---- Data supplied

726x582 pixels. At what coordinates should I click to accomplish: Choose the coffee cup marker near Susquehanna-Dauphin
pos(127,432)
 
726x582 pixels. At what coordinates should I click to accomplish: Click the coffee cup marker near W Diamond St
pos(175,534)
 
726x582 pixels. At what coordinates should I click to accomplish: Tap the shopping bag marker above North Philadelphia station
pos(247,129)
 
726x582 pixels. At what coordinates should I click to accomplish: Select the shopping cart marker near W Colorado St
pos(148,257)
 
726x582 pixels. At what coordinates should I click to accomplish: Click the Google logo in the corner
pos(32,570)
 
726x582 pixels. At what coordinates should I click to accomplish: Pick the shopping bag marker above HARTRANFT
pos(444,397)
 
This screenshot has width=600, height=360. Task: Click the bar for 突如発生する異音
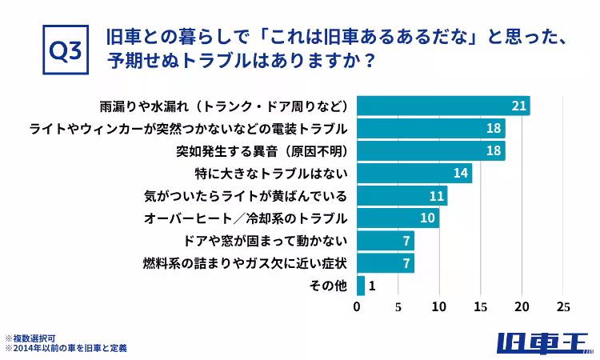click(430, 150)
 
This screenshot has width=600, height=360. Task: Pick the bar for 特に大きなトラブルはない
click(414, 173)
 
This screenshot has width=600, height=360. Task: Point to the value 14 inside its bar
click(461, 173)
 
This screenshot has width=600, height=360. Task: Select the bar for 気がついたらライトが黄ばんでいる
click(402, 195)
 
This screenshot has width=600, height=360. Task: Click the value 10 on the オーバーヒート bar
click(428, 218)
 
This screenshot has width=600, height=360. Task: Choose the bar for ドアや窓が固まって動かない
click(385, 240)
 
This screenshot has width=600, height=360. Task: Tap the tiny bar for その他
click(361, 285)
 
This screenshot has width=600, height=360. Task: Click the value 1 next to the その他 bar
click(373, 285)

--------

Instructions to follow:
Starting at the line containing "the オーバーヒート bar" and ending at the line containing "click(361, 285)", reproduce the records, requests included, with every click coordinate in the answers shifted by 48. Output only those records.

Right answer:
This screenshot has width=600, height=360. Task: Click the value 10 on the オーバーヒート bar
click(476, 266)
 
This screenshot has width=600, height=360. Task: Choose the bar for ドアや窓が固まって動かない
click(433, 288)
 
This screenshot has width=600, height=360. Task: Tap the tiny bar for その他
click(409, 333)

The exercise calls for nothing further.